Iddis Ali (21), who hails from Bongaigon district, adjoining Kokrajhar, is one of the few who has managed to go to college. An art student at the DAV college, he hopes to secure a stable job some day, away from the shambles of rag-picking.

With the BJP intensifying its campaign against “illegal Bangladeshi immigrants” in the Assam elections, these migrants are more determined to make the journey home this time.

However, the trip is not only tedious — besides that Bodo militants have been known to sabotage trains — but also dents the pocket of the impoverished migrants.

Worry over displacement

One migrant Hazrat Ali, 35, recently sold his trolley to fund his two-way journey. “The threat of being de-franchised is our major concern. But it is also our responsibility to vote,” said Iddis, who will vote in his first State election. He favours Badruddin Ajmal’s AIUDF, which also sent aid to the slum when it was ravaged by a fire last November. While administrative conditions hinder the transfer of their voter cards to Lucknow, most are unwilling to adopt the local identity as they fear an impending displacement, that would rob them of their roots. Many of their families live back in Assam.

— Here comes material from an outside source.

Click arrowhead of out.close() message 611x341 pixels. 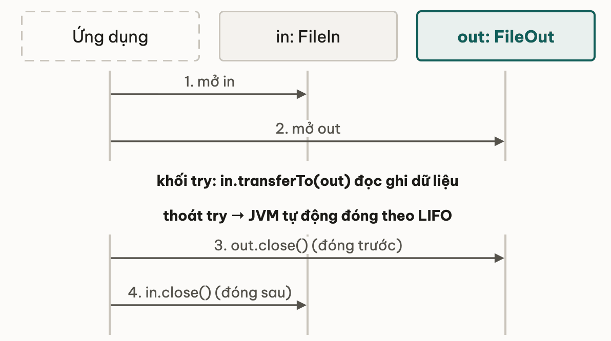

“If I am removed from my roots, I will lost my identity as everywhere else I would be looked upon as a Bangladeshi,” said Iddis. In UP, Assamese migrants are also found in Jhansi, Kanpur, Meerut, Ghaziabad and Gorakhpur. Not only do their physical and linguistic resemblance to Bangladeshis make them easy targets of police harassment, the politics over their identity also restricts their entitlements as citizens, experts say. Sandeep Khare, Vigyan Foundation secretary, and Magsaysay awardee Sandeep Pandey, who have both worked for the improvement of the migrants’ conditions, concur that by terming these migrants as “Bangladeshis”, the administration abdicates all responsibilities of giving them entitlements of a citizen. In contrast, the migrants play a major role in keeping the city clean. Mr. Khare estimates that these migrants contribute around 60 percent of the garbage cleaning in Lucknow but are themselves subjected to wretched conditions and little official protection. “Most of them are bound to thekedars, who have 10-15 rag pickers under them. Some families may work independently most are dependent on the thekedars, who exploit them through un-repaid loans—it works in the frame of bonded labour,” Mr. Khare said.

Mr. Pandey says the Bangladeshi tag gives the administration a “convenient excuse” to take their hands-off from these migrants.